** Reading passage **
========================================================================

Again, cutting can create space affinities which do not really exist. We see the hero of a film
struggling in a river that is racing faster and faster, then we cut to a shot of a huge waterfall with a body
going over the falls. The racing stream and the waterfall may be entirely different rivers, the shots may be
taken at entirely different times and the body going over the falls may be a dummy- but the audience
accepts absolutely without question the relationships of place and time which the director has suggested
by cutting them together. When we see two men struggling on a parapet and then a shot looking fifty
storeys down to the street, we are firmly convinced that the two men are on top of the building. There is
an example in an Argentine film, The Sad Young Men, directed by Rodolfo Kuhn, of space affinity
used for anticlimax which shows how strongly expectations can be aroused. Three young men are
driving from the town to join three girls who are waiting for them in their seaside bungalow. We see
shots of the young men in a car, then a shot of the girls in the bungalow expecting them. Then at the
bungalow there comes a knock and the girls crowd to the door. The caller turns out to be a strange
young man, one of a rival trio (not the ones we have been led to expect by the previous cutting), and the
anticlimactic effect, which is remarkably strong, indicates how powerful an association the previous
juxtaposition of shots has built up.

========================================================================

** Data segment **

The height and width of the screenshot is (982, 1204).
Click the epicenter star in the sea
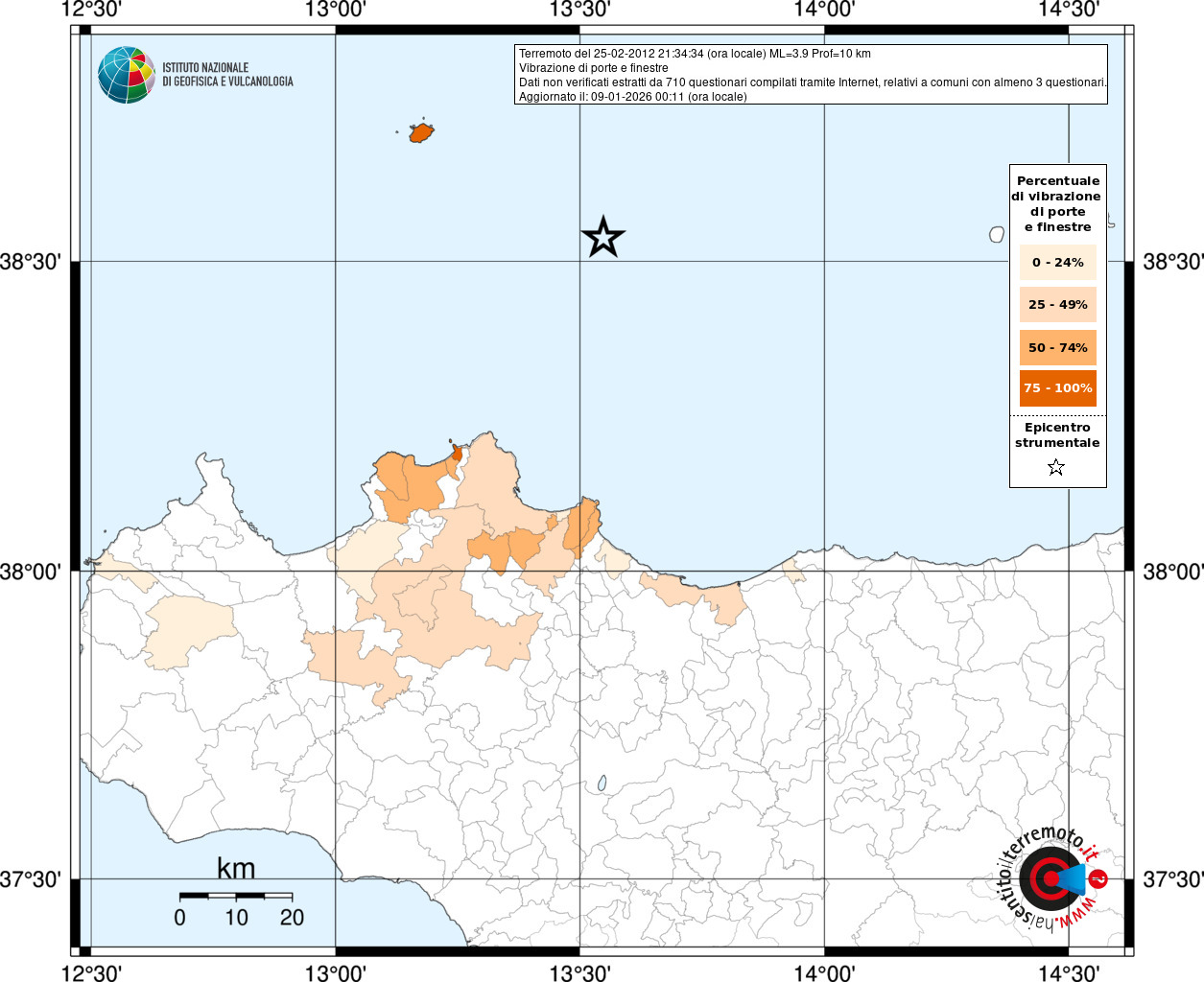coord(603,237)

========================================================================

** Given request 1 **
Sum up the passage on film cutting in two sentences.
** Given request 2 **
In the passage on film cutting, who turns out to be knocking at the bungalow door?
** Given request 3 **
Carry on the passage on film cutting from its final sentence.
These lines have no connection to the passage on film cutting.

** Expected output 1 **
Cutting shots together can make an audience accept links of place and time that don't really exist, such as a struggling hero in a racing river followed by a body going over a huge waterfall. In Rodolfo Kuhn's Argentine film The Sad Young Men, cutting between three young men driving and three girls waiting sets up an expectation, so the arrival of a stranger from a rival trio makes a strong anticlimax.

** Expected output 2 **
A strange young man, one of a rival trio.

** Expected output 3 **
This associative function of cutting is discussed further under montage. It can be used for stunts
as when we see Harold Lloyd clinging to the hand of a clock on the face of a building. It can be used
quite mundanely to reduce the cost of a movie by, say, taking a few shots of a real schloss in Germany
itself then combining them with shots of studio-built walls or less authentic locations nearer home. It can
be used for contrast humorously, dramatically or with bitterness as for example in Solanas's The Hour
of the Furnaces, which intercuts shots of cattle being slaughtered with women's glossy advertisements.
Another brutal contrast is in The Godfather, when scenes of an infant being baptized in church are
intercut with the bloody murder of the Mafia's enemies. It can be used like a figure of speech in writing,
a simile, a metaphor, a visual pun. In Harry Watt's war documentary Squadron 992 one sequence
opens with poachers setting a terrier on to catch a hare. The sound of planes is heard and we see a
Spitfire chasing a German bomber. The parallel action is intercut until the terrier catches the hare and
bomber is shot down. The sequence is telling and the meaning perfectly plain.
One can understand that the 'invisible' cuts of narrative will be readily accepted by viewers who
are generally quite unaware of them, but how about other cases? When used for transitions they have a
function in the film, and similarly in the case of the magical or supernatural which is part of its style. They
thus form artistic conventions and are accepted as such. Also in the cinema the photographic
reproduction of reality, the emotional impact of the images, the pace of the action, the setting and sense
of occasion, all combine to lower our critical sense. The whole question of reality and artistic creation is
further discussed in the last chapter.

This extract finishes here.